▸ Material supplied:
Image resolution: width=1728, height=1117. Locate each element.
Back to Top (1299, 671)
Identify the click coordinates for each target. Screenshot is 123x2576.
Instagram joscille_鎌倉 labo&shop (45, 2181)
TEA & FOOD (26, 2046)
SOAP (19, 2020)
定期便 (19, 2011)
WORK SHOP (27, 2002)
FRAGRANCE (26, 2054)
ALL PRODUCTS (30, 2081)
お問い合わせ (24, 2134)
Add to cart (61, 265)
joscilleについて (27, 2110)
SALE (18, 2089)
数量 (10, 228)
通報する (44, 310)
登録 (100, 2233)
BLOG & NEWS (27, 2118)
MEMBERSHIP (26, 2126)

▸ Problem to work on: The lines to return begin at the first line of the records and end at the line holding "ALL PRODUCTS (30, 2081)"; please return them exactly, including both, and nothing beyond.

▸ Expected answer:
Image resolution: width=1728, height=1117. Locate each element.
Back to Top (1299, 671)
Identify the click coordinates for each target. Screenshot is 123x2576.
Instagram joscille_鎌倉 labo&shop (45, 2181)
TEA & FOOD (26, 2046)
SOAP (19, 2020)
定期便 (19, 2011)
WORK SHOP (27, 2002)
FRAGRANCE (26, 2054)
ALL PRODUCTS (30, 2081)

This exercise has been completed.